铁元素参与细菌的呼吸、DNA合成及自由基清除等重要过程[11],因此与细菌侵染、生长、抵抗巨噬细胞等免疫细胞攻击[12-13]及抗生素耐药[14-15]等密切相关。在生理pH条件下,Fe3+溶解度比细菌生长所需浓度低3−4个数量级[16],在炎症情况下,非特异免疫细胞可以局部产生乳铁蛋白、铁调素等抑制感染部位细菌对铁的获取[17],因此,铁限制是人类等宿主抵御病原菌感染的重要防御手段[18-19]。然而病原菌则通过合成与铁离子亲和性极高的铁载体从宿主转铁蛋白等蛋白中夺取铁[20]。
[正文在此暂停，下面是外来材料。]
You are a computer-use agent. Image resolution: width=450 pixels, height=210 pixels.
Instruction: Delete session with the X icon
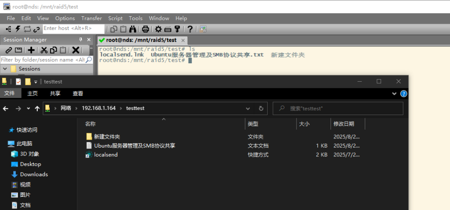click(x=76, y=50)
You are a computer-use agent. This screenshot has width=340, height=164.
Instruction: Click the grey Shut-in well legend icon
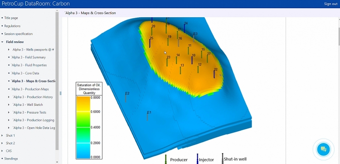[x=223, y=159]
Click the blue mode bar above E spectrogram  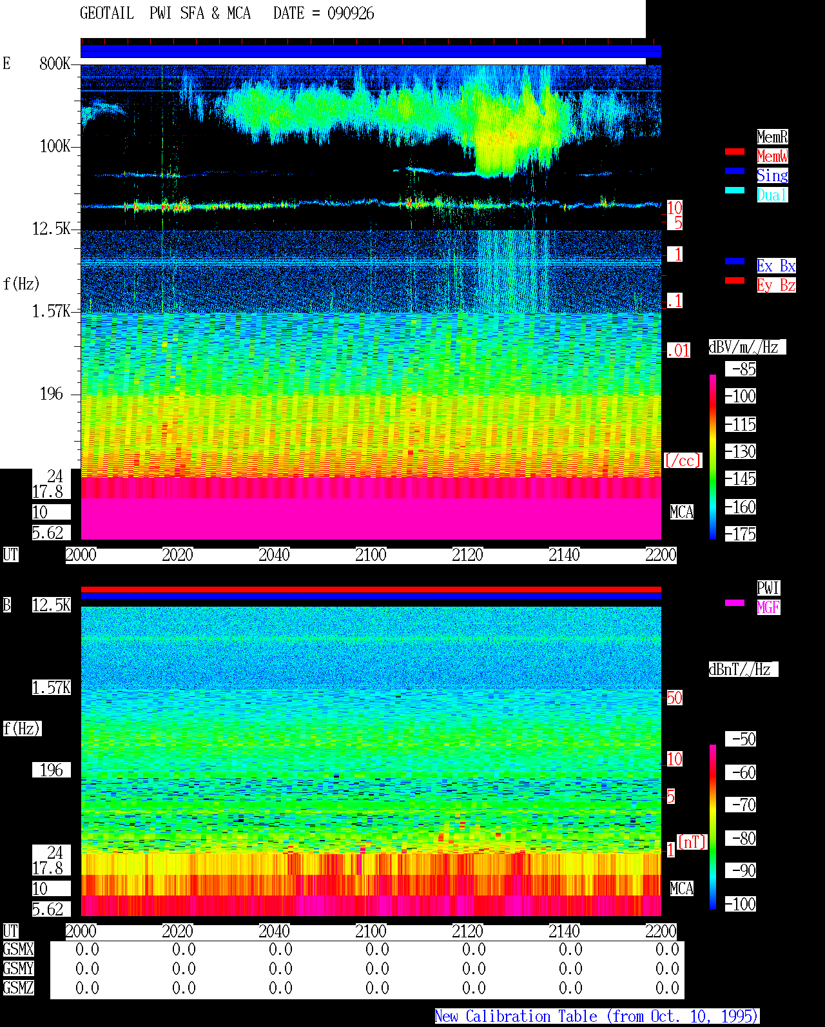coord(371,52)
针对结核分枝杆菌的研究发现,铁载体合成缺陷菌株在巨噬细胞中的生长受到显著抑制[21];而铁载体受体蛋白FecB缺失导致其对万古霉素、美罗培南等多种抗生素敏感性增强[22]。
正是由于铁载体的重要功能与作用,目前,有研究将抗生素与病原菌铁载体偶联,以提高抗生素进入菌体效率从而提升菌体内抗生素浓度,即所谓的特洛伊木马策略[23-24],以及针对铁载体合成关键酶开发抑制剂[25]等已成为抗生素研发热点。例如体外实验表明,3-苯基丙烯酸酯类化合物通过竞争性底物抑制结核分枝杆菌铁载体合成途径中的关键酶从而限制其生长[26]。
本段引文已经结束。